J’ai dit quelle fâcheuse idée Ernest Renan s’était formée de la mentalité publique à partir du iie siècle et comment il y démêlait les symptômes manifestes d’un véritable affaissement intellectuel[1]. L’histoire d’Apollonius de Tyane lui en apportait une preuve parmi plusieurs autres : « Telle était la promptitude de la décadence de l’esprit humain, écrit-il, qu’un théurge misérable qui, à l’époque de Trajan, n’eut de vogue que parmi les badauds de l’Asie Mineure, devenait cent ans après, grâce à des écrivains sans vergogne qui s’emparèrent de lui pour amuser un public devenu totalement crédule, un personnage de premier ordre, une incarnation divine, que l’on osa comparer à Jésus[2]. »

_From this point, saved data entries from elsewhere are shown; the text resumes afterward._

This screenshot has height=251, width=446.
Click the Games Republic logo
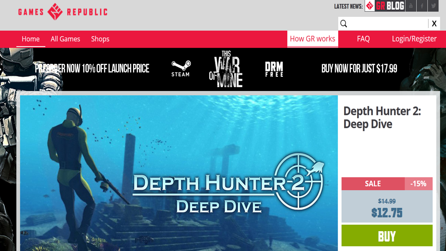point(63,12)
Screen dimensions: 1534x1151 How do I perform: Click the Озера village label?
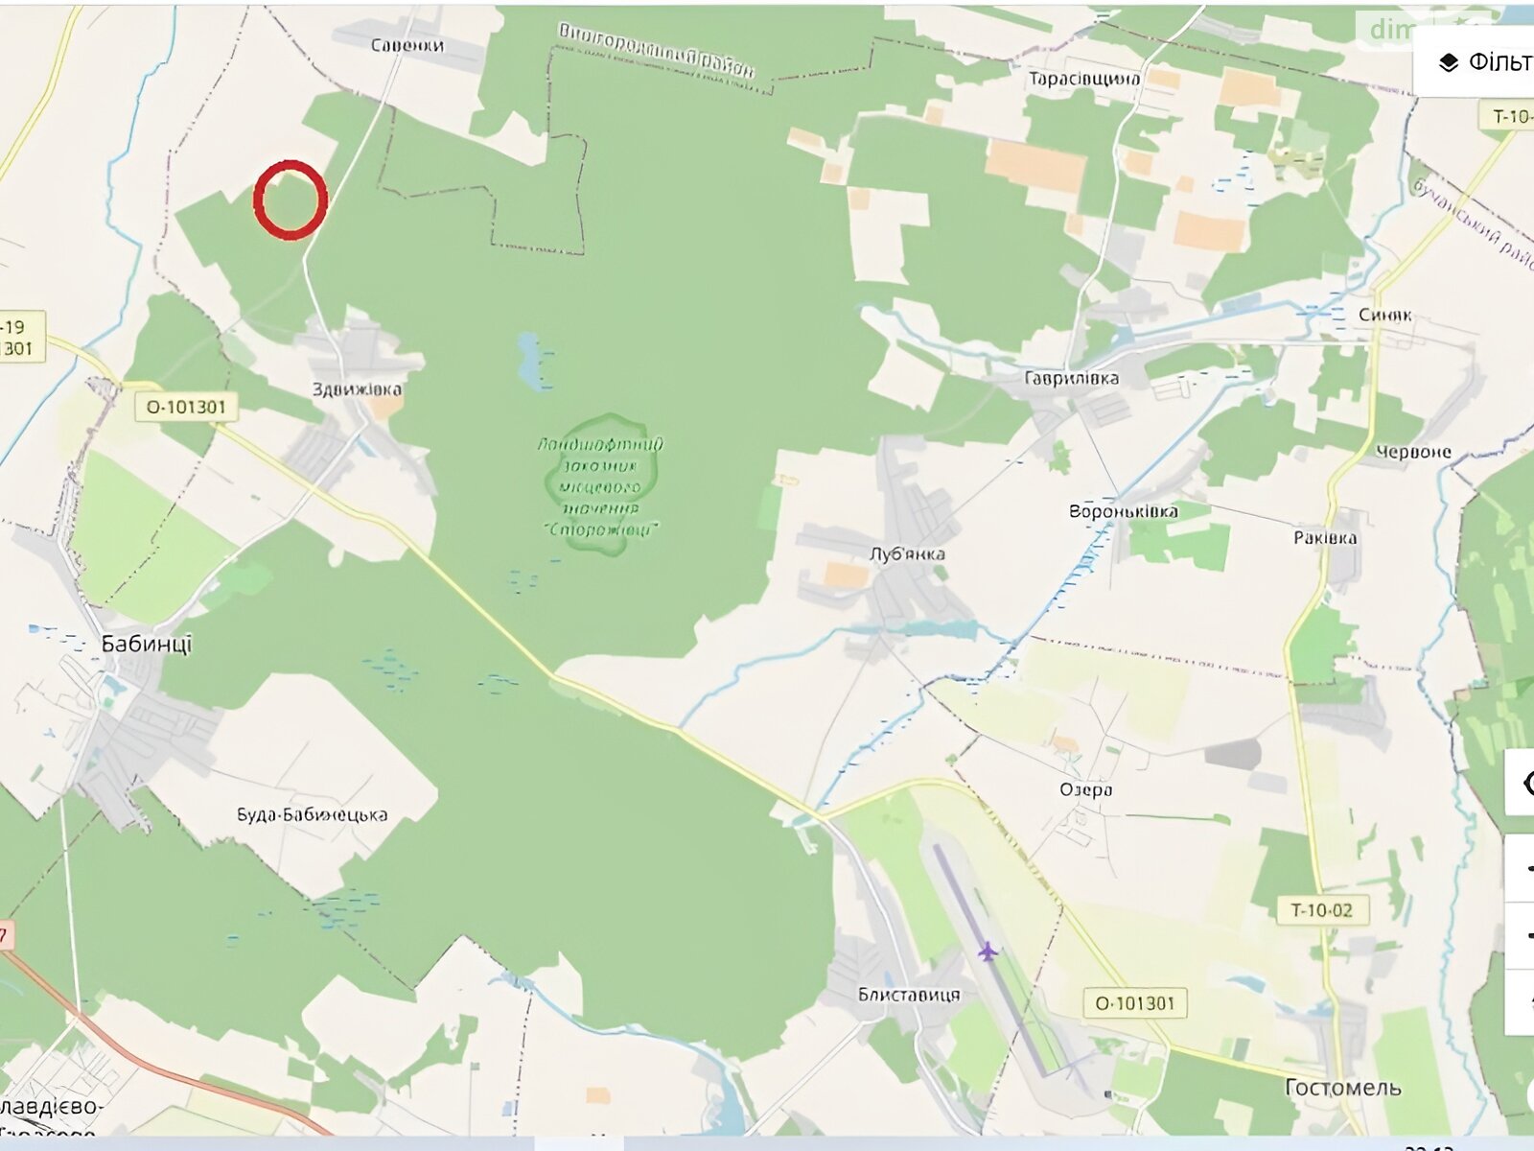pyautogui.click(x=1086, y=789)
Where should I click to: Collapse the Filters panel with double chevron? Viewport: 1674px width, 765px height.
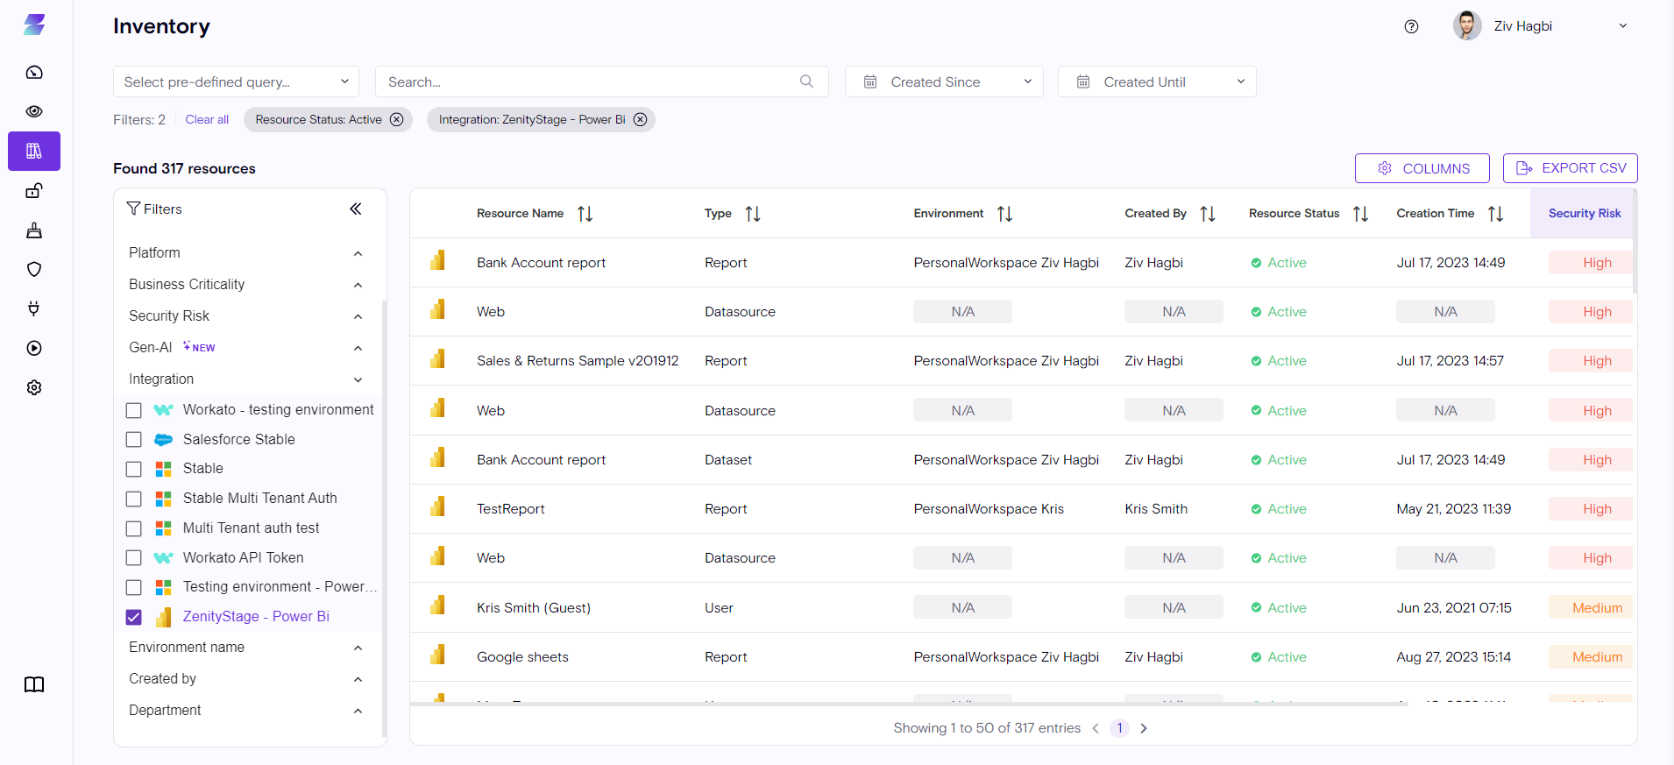point(356,209)
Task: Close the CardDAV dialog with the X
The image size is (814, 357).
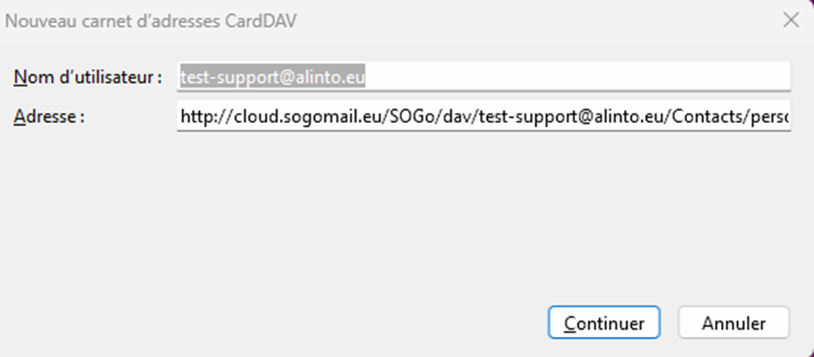Action: [790, 20]
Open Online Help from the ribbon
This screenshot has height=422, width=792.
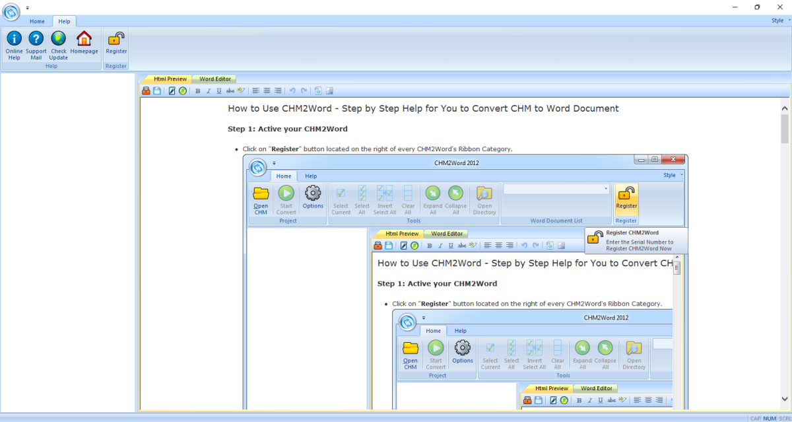[x=14, y=45]
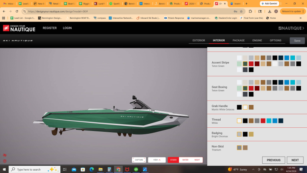Expand the View angle dropdown
The height and width of the screenshot is (173, 307).
[157, 160]
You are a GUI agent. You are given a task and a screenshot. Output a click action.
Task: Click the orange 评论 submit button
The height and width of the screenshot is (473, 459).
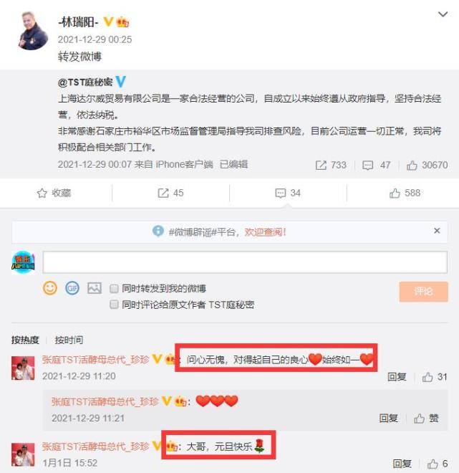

Il est malaisé de restituer la physionomie réelle de cet Apollonius, tant de fois retouchée, embellie, déformée dans la suite. Il vécut au premier siècle de l’ère chrétienne ; il était originaire de Tyane, en Cappadoce, et s’était acquis une certaine réputation dans son pays, et dans la Syrie voisine, par son mode de vie et par ses dons de thaumaturge et de voyant. Il pratiquait un régime strictement végétarien ; il s’habillait de vêtements de lin (la laine étant d’origine animale), ne se baignait jamais, laissait croître sa

  1. Voir plus haut, p. 97.
  2. Les Évangiles, p. 408.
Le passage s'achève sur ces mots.